Motivation
Reservoir architectures are intricate, shaped by post-depositional processes like erosion, faulting, and folding acting on pre-depositional geology. This complexity results in diverse fault networks, influencing fluid conduits or baffles in carbonate and sandstone formations. Reservoir modeling faces the dual challenge of reconstructing subsurface structure and facilitating numerical simulation. Reconciling those objectives is particularly challenging in structurally complex reservoir in which fault array and fracture networks exert an overriding control on petroleum trapping and production behaviour. For such reservoirs, numerical simulation and modelling, including mechanical effects, still pose a challenge.

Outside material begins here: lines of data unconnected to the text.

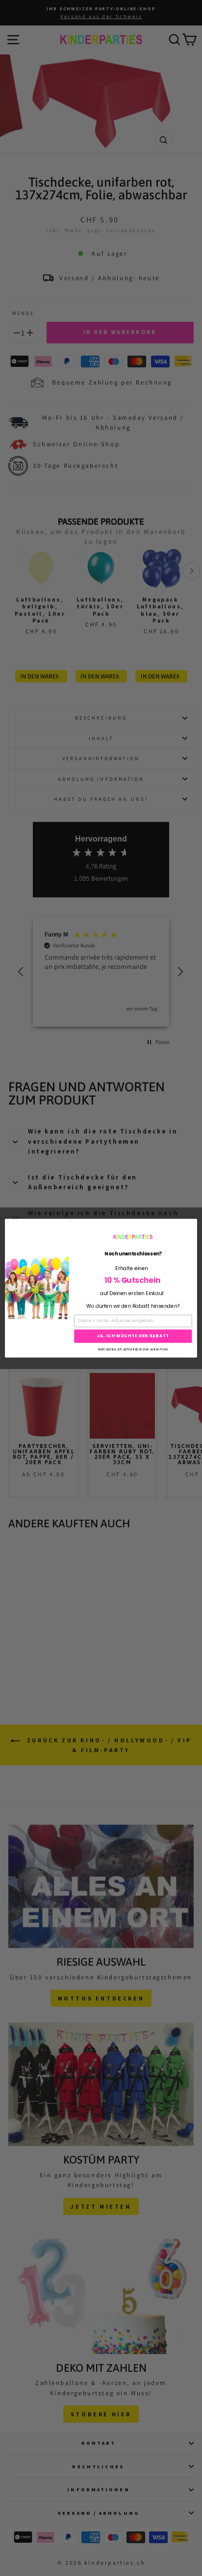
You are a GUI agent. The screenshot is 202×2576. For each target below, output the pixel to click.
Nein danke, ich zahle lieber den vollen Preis (133, 1349)
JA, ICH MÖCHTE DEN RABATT (133, 1336)
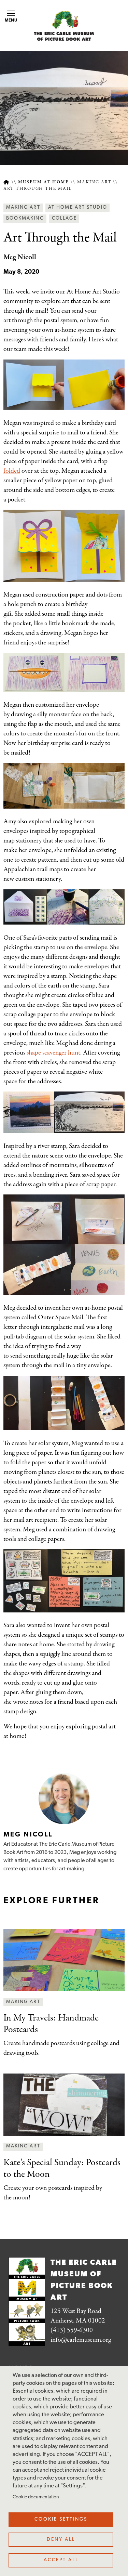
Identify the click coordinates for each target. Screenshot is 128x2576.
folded (11, 470)
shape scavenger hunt (53, 1052)
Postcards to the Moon (61, 2168)
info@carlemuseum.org (81, 2339)
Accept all (61, 2560)
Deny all (61, 2539)
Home (6, 182)
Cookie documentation (36, 2497)
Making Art (94, 182)
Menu (11, 20)
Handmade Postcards (51, 2024)
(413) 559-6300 (72, 2330)
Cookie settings (60, 2519)
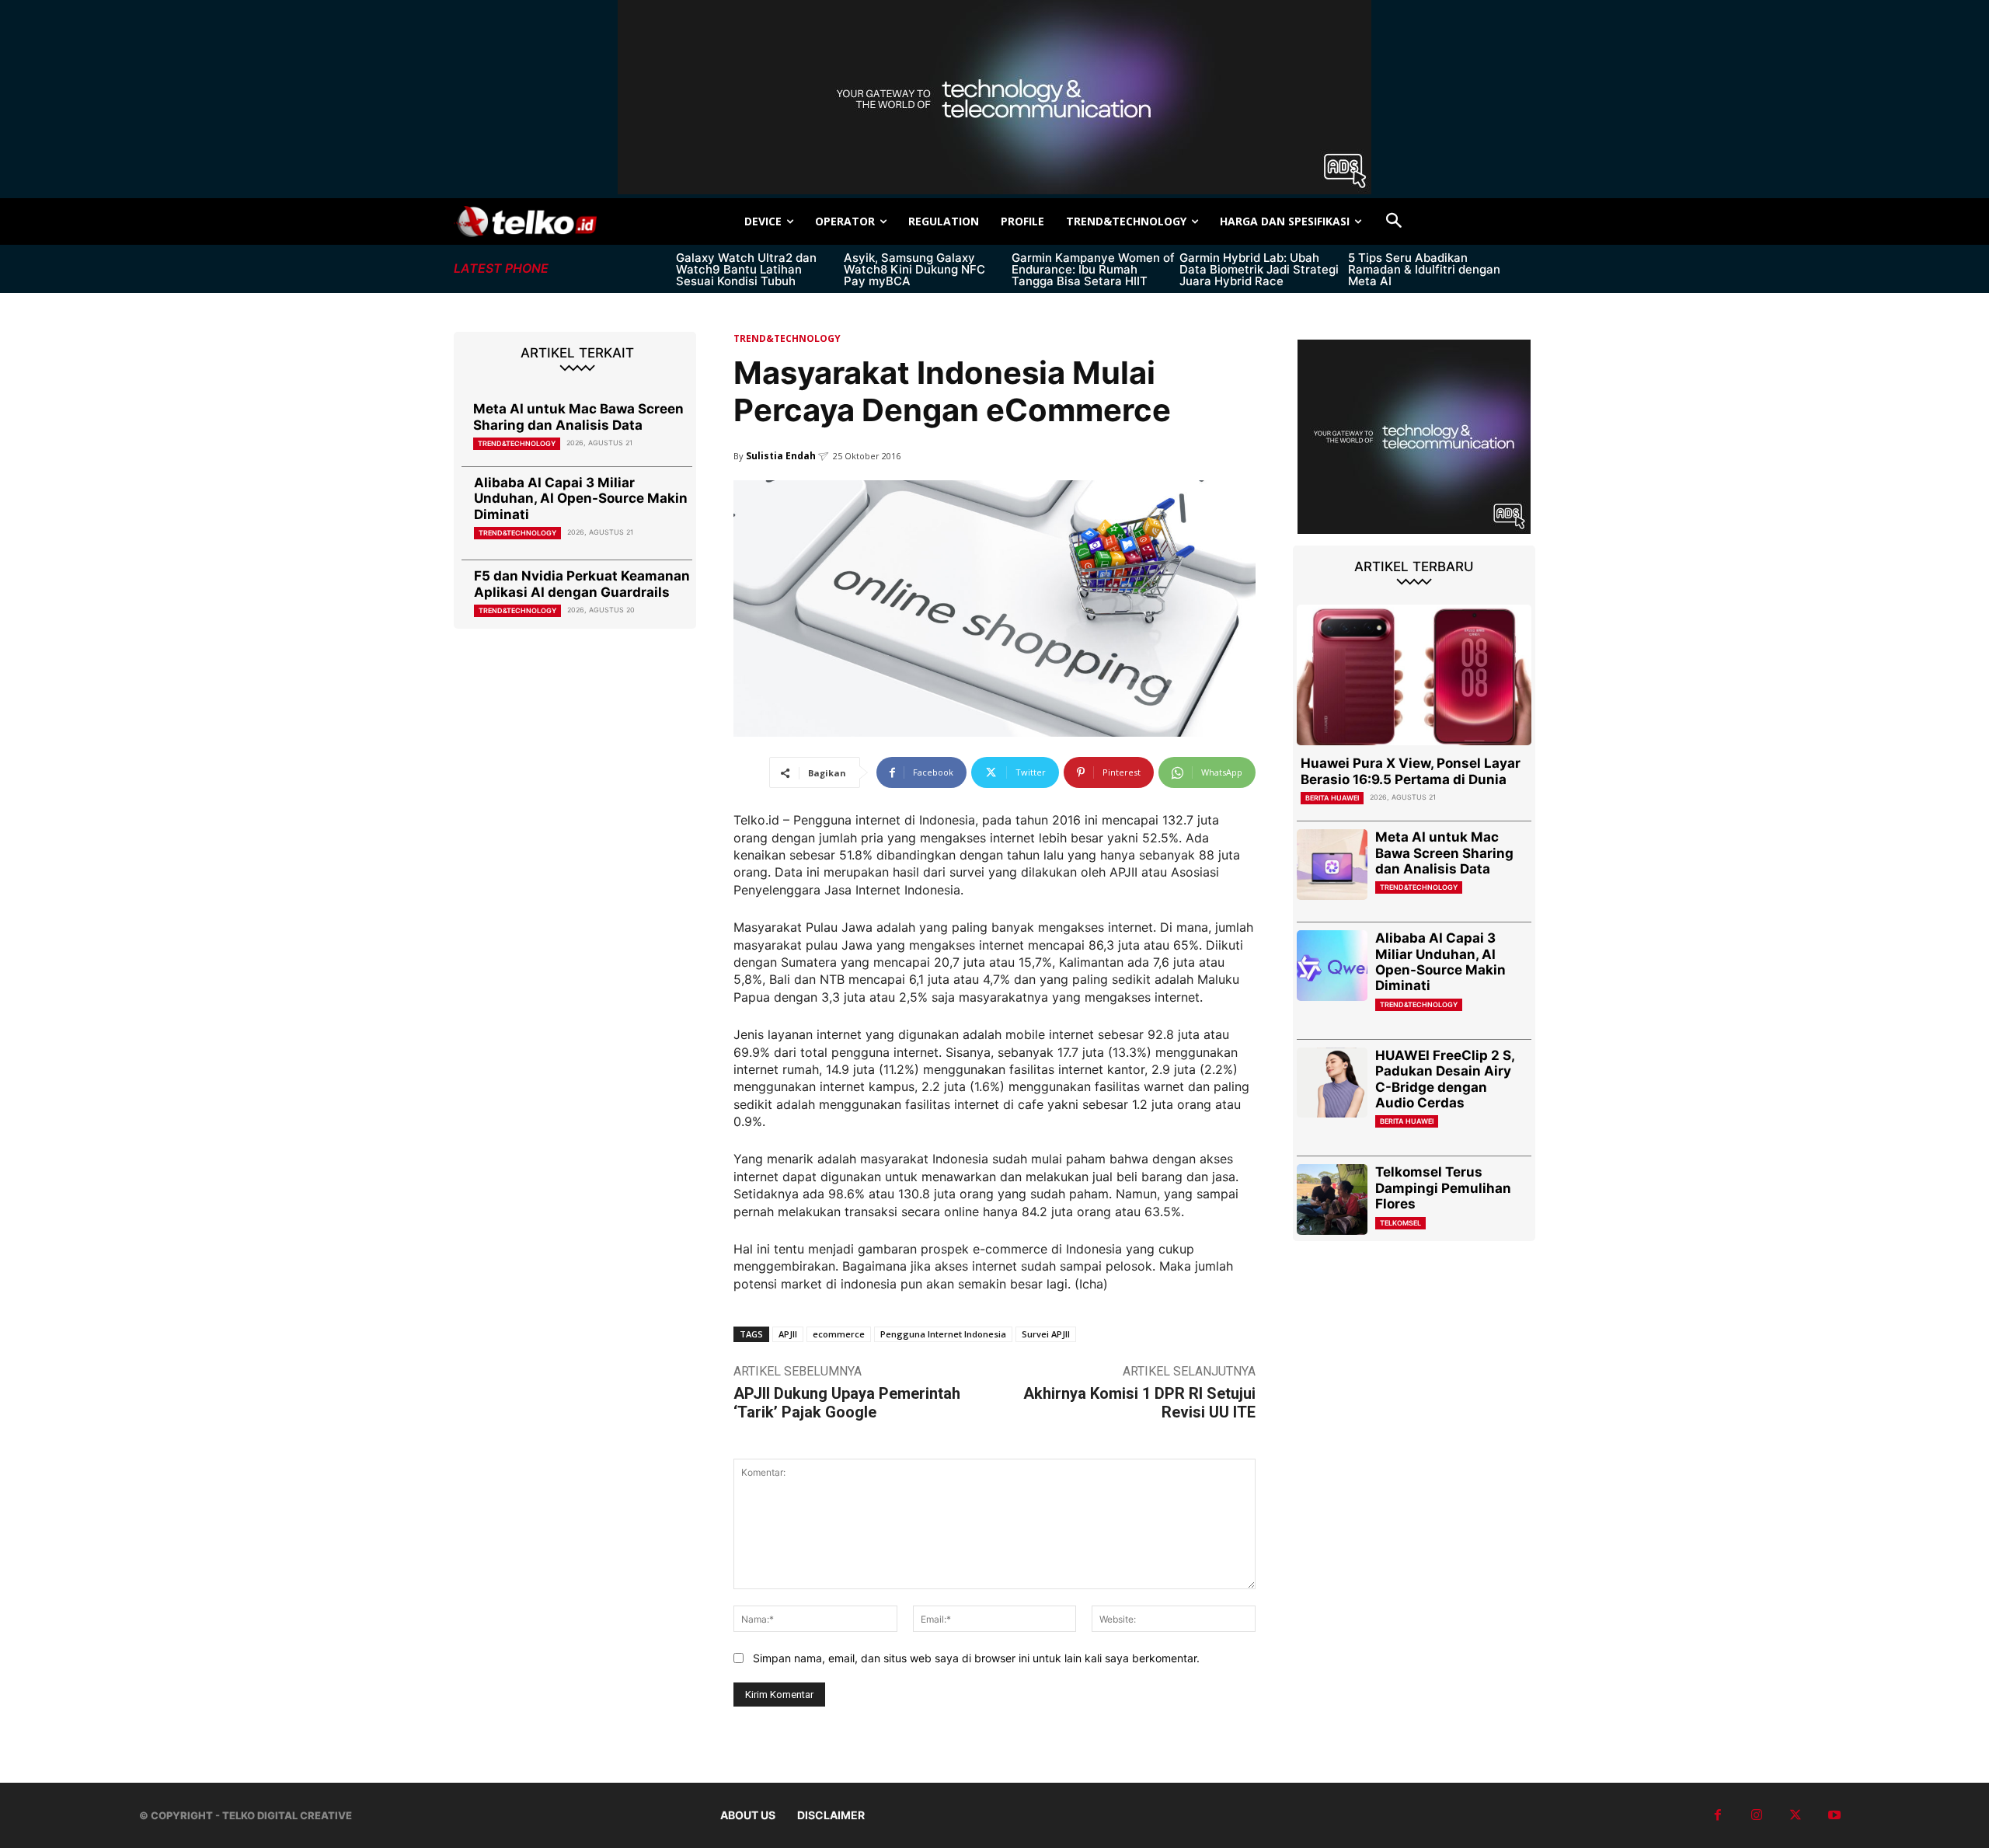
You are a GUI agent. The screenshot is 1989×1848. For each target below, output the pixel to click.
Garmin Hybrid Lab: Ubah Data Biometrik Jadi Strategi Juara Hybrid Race (1259, 269)
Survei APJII (1046, 1334)
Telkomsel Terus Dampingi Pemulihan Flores (1443, 1188)
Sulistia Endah (781, 455)
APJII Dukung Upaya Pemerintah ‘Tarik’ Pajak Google (846, 1402)
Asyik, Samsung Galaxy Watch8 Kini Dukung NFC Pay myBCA (914, 269)
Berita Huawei (1332, 797)
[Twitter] (1795, 1815)
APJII (788, 1334)
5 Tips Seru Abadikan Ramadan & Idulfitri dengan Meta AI (1424, 269)
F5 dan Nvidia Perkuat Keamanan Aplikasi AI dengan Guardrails (582, 583)
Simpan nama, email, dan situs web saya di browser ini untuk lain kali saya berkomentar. (976, 1658)
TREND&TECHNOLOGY (517, 443)
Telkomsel (1400, 1223)
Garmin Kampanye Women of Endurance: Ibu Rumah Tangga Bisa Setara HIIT (1093, 269)
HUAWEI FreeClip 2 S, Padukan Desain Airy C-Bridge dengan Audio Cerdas (1445, 1079)
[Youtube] (1834, 1815)
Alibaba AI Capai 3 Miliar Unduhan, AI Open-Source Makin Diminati (581, 498)
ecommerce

Various forms of unstructured grids have been proposed in recent years to provide more accurate modelling of structurally complex reservoirs. The standard discretization method used in reservoir simulators is unfortunately inconsistent on such grids and may introduce significant errors into the numerical flow solution. Geomechanical analysis, on the other hand, is run using finite-element solvers that typically need conformal meshes with tetrahedral/hexahedral elements and may be challenging to combine with flow solvers formulated on grids consisting of polytopal grids.
Research activities
- Develop indicators that can be used to assess the impact of inconsitency errors before flow simulations are conducted.
- Develop technical recommendations, guidelines and best-practices on which specific discretization schemes (and gridding methods) are most suitable in a fully implicit formulation and for coupling multiphase flow to geomechanics.